From the Department of Evil Media
For some people, it's just never good enough. GQ editor Jim Nelson decided the other day to deliver a sarcastic little missive about the media's coverage of the ongoing Jasmine Revolution:
One day it was a normal media universe: newsreaders tossing harmless inanities at each other, cooing over video of some overgroomed terrier at the Westminster Dog Show, or warning us that residents of Wisconsin "are bracing for another winter storm." (People up north must really get tired of "bracing"—that's all they do!) And the next thing you knew, our TVs went totally Al Jazeera, with caught-off-guard networks having to report twenty-four–seven on countries most Americans couldn't point out on a map—again, much like Wisconsin.
Putting aside the tweeny-LOL-sounding "went totally Al Jazeera," there's nothing really wrong with this observation.
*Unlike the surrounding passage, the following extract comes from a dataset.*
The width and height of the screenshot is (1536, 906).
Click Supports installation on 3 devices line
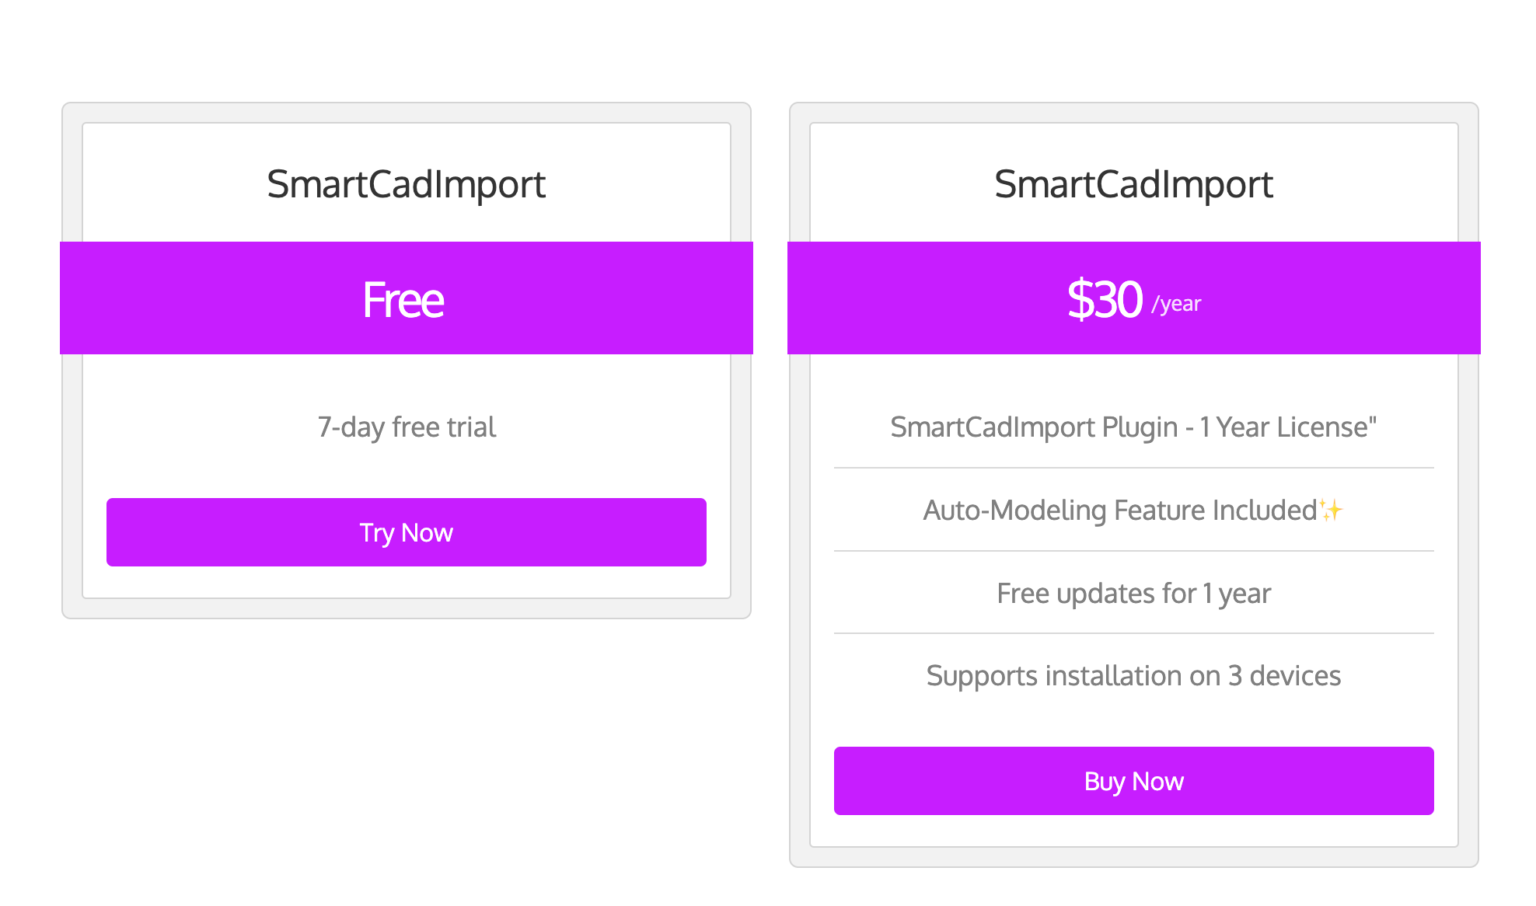[1133, 677]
But watch where he goes next:
It was jarring, awkward, and, I'll say it, entertaining. I love watching journalists when they start acting hugely interested in stuff they never cared about, the look of half-baked consternation they give when they have to get "up to speed" on certain subjects, such as Arabs.
So which is it, GQ? Yes, news coverage on the average day here in your United States of Manhattan is for the most part insipid and pointless drivel, agreed. But when said media finally pivots around when faced with the prospect of breaking important news, they should be, what, mocked for doing their job? Read on as Nelson goes from twittery snark to quasi-offensive and, finally, utterly pointless:
Eventually, it became fun to Know Your Middle East. On CNN, that handsome young black anchorman who looks like he would never get his hands dirty with newsprint acted completely starstruck when talking to a real-life foreign correspondent. The guy was an Aussie, as they often are, and pointed at maps with a worldliness that said "I know from Shiite!" Gosh, said the anchorman, you're a foreign correspondent. And these countries are all so different. Where of all the places, of all these countries, would you most want to...go?
As satire goes, Spy it ain't. Stick to your day-job, GQ, pondering on the importance of new developments in denim or putting together Megan Fox slideshows, and leave the media analysis -- not to mention mocking writers who actually risk their lives to report what's happening -- to people who actually watch and read the news. Howard Kurtz doesn't cover Fashion Week, and thank god for that. (Hat-tip to Mediaite for pointing out Nelson's piece originally.)